- Developer: FiolaSoft Studio
- Publisher: FiolaSoft Studio
- Producer: Filip Kraucher
- Composers: Vojta Šiman and Jan Ševčík
- Engine: Unreal Engine 5
- Platforms: Windows; Linux; OS X; PlayStation 5; Xbox Series X/S;
- Genres: First-person shooter, action-adventure, puzzle
- Modes: Single-player, multiplayer

= Matcho =

Matcho is an upcoming video game by FiolaSoft Studio. Set in the same universe as FiolaSoft's previous game Blackhole, Matcho mixes elements of first-person shooter and match-3 puzzle games. It is planned to be released for Microsoft Windows, Linux, and PlayStation 5.

==Gameplay==
Matcho is described as a Match-3 first-person shooter action-adventure game. Players fight enemies by linking three of the same colour together. Besides story mode, there is an infinite mode with its own short campaign that features a variety of quests not linked to the main story. Endless mode is also linked to a number of challenges, online rankings, and Zen mode where player can freely shoot bugs.

The game will also offer a Multiplayer with Deathmatch Mode.

==Plot==
The game is set 40 years prior to the events of Blackhole when Earth is invaded by aliens. Max suffers from a mysterious disease which also gives him superpowers to fight aliens. Max and his friends try to solve a mysterious alien invasion that could cure Max's illness and save the Earth.

==Development==
Matcho was in development by Fiolasoft since 2019. First phase of development concluded in 2020 when the game switched to Unreal Engine 4. The game was announced on 30 March 2022 during Game Access.

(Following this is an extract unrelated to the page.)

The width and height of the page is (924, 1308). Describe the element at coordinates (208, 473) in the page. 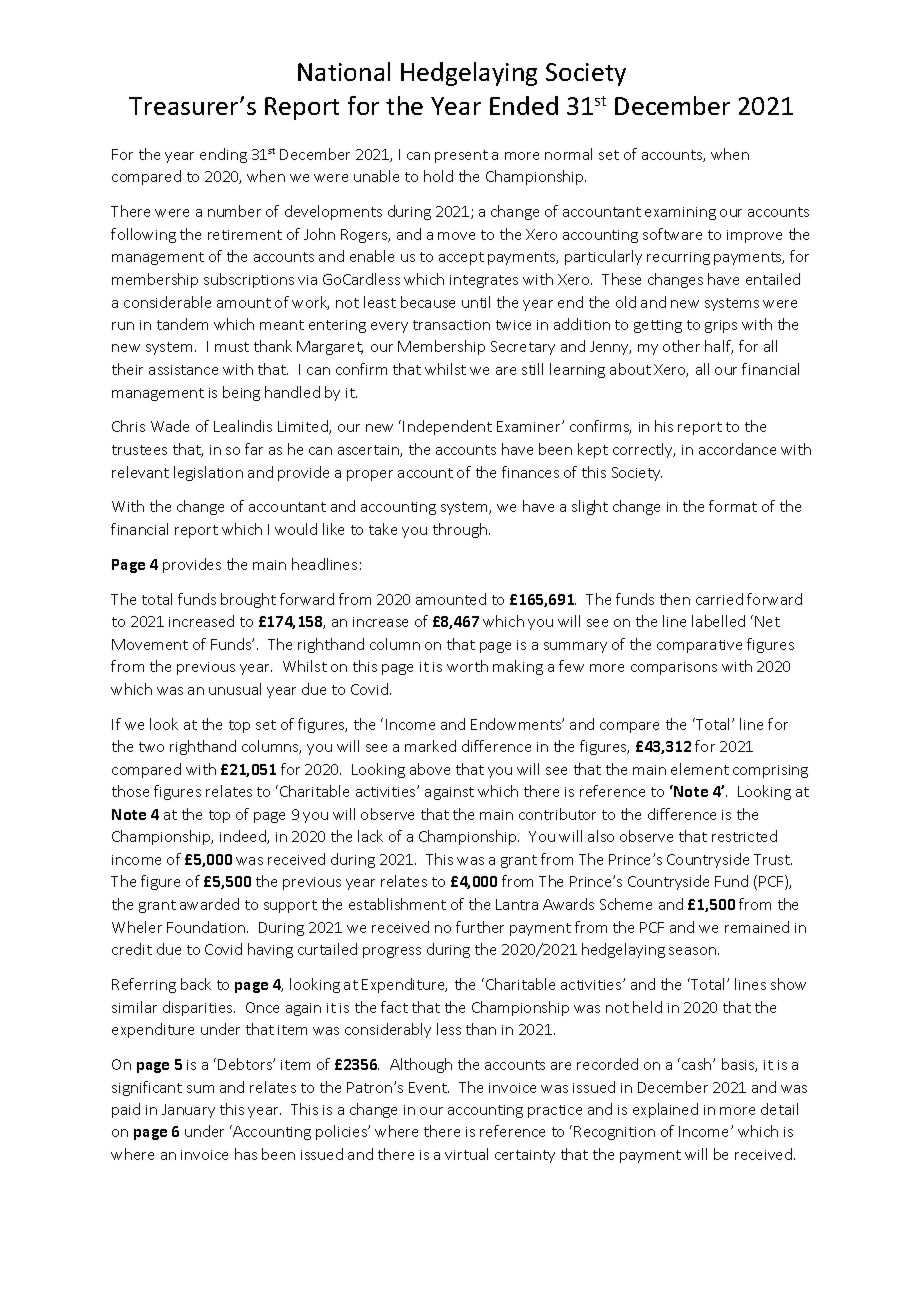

Release was scheduled for 13 March 2025 before it was delayed to 17 April 2025. Developers eventually decided to postpone release once agin but without new release date set. They stated that the decision was made after a thorough evaluation of the current state of the project and conclusion that the game needs more time. In August 2025 developers invited fans to participate in playtest noting that Matcho is close to completion, but it needs some fine-tuning.